Kraus: Ich habe mich über den Film aufgeregt, als ich drinsaß, aber er hat etwas mit mir gemacht. Als ich nach Hause kam, bin ich in den Keller gegangen und habe noch eine Stunde geübt.
Was bedeutet es, im Theaterhaus zu spielen?
Mehl: Das Theaterhaus ist ein Ort, an dem man Ansprechpartner findet. Ich habe damals einen Brief geschrieben, ob ich spielen darf, und es hat mich gewundert, dass sich jemand gemeldet hat – das passiert nicht oft.
Kraus: Wenn man Jazz an die Leute bringen will, müssen die Typen und der Kontext cool sein. Das sehe ich an meinen Kindern. Das Theaterhaus ist für mich ein cooler Kontext. Manche Festivals setzen auf große Namen, andere auf Experimente, bei denen mir die Sinnlichkeit fehlt. Das Theaterhaus bietet einen guten Mix, vielleicht gar nicht bewusst.

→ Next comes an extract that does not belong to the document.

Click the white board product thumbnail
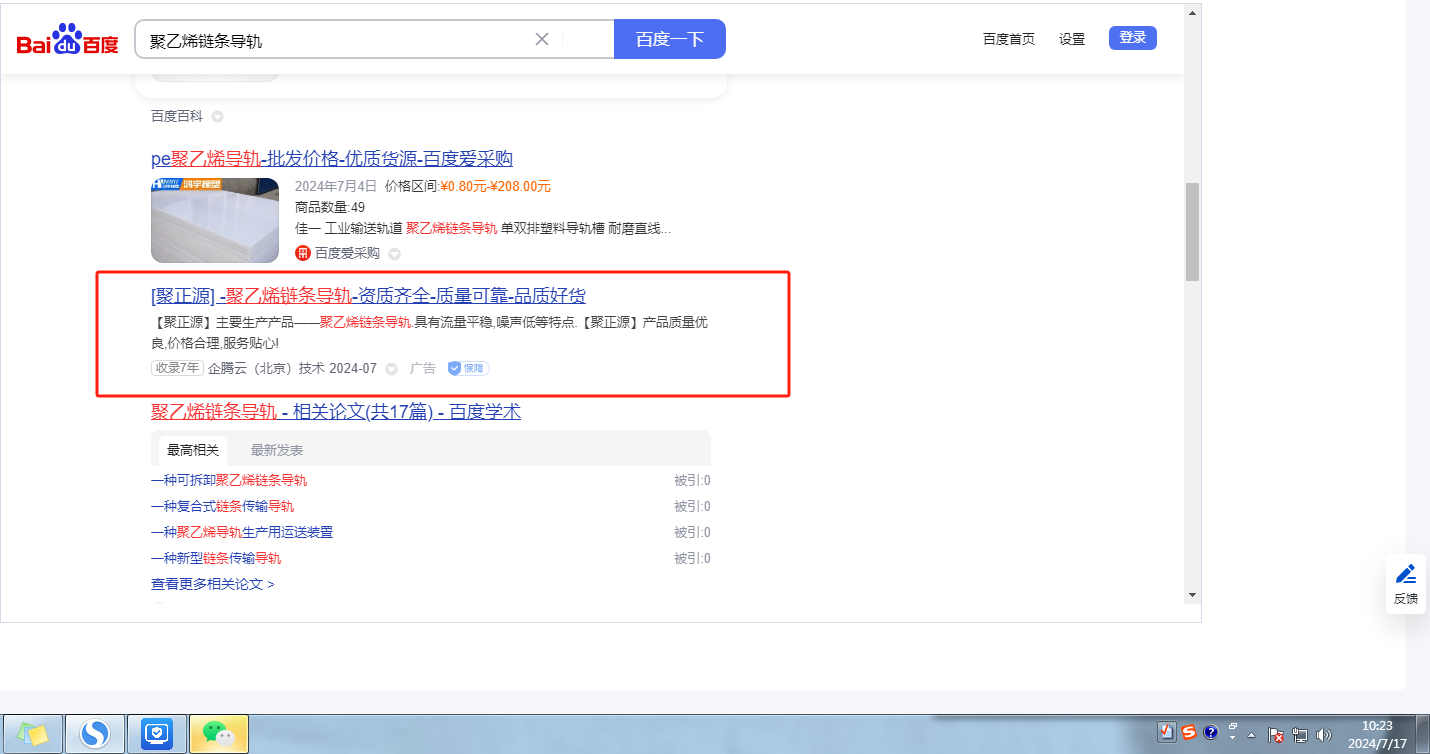1430x754 pixels. tap(215, 220)
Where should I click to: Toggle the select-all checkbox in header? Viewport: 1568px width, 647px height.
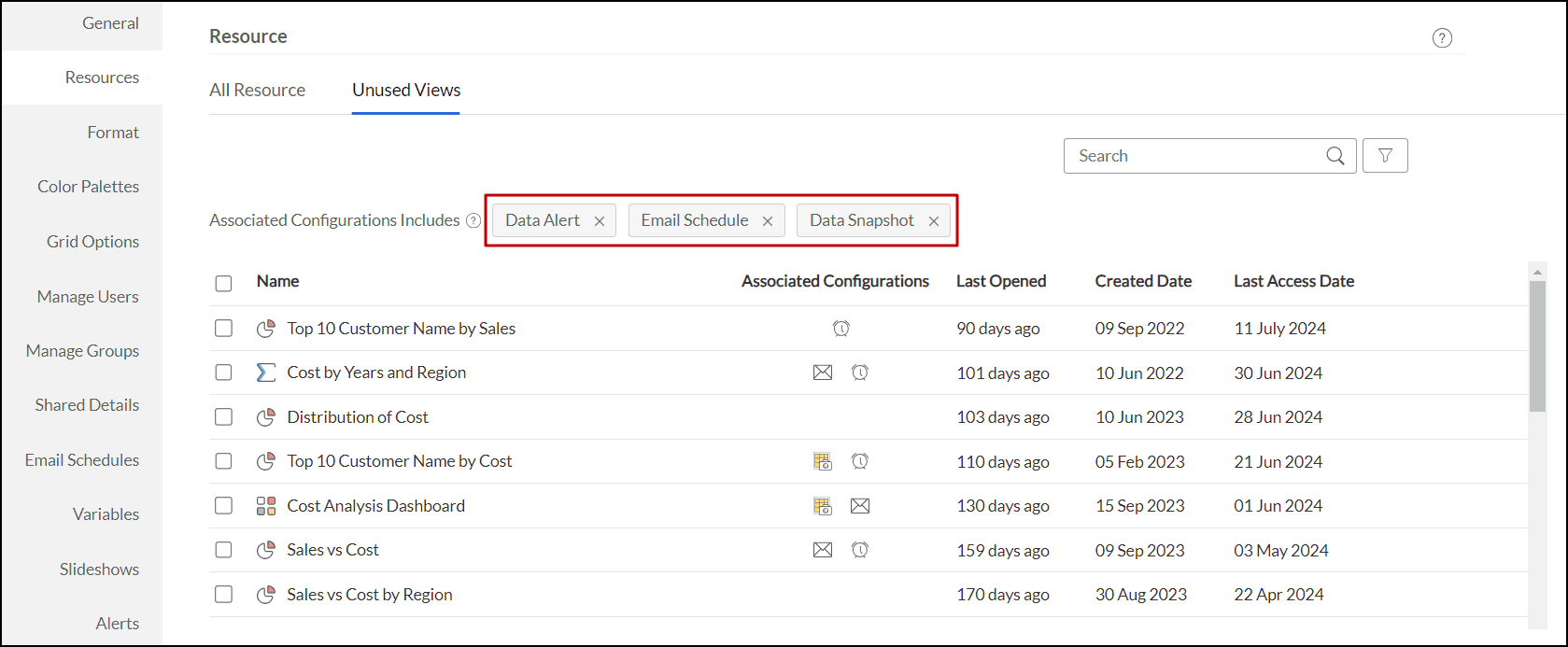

Schretzmeier: Inzwischen schon! (Lacht) Auch im Gesamtprogramm, ich wollte immer Kunst, Unterhaltung und Politik nebeneinander. Als Carlos Santana gefragt wurde, warum er so unterschiedliche Sachen macht, hat er gesagt: „Ganz einfach, ich bestehe aus ungeheuer vielen Interessen.“ Man muss das nur zulassen, dass man im Grunde wie ein Kiosk ist. Das hat nichts damit zu tun, dass man nicht weiß, was man will. Da kann Häme aufkommen, das Theaterhaus wurde früher auch schon als Juxbude bezeichnet. Ich höre aber gerade aktuell von Leuten, auch politisch engagierten, dass sie gerade das Leichte bei uns schätzen, weil man es in solchen Zeiten mehr denn je braucht.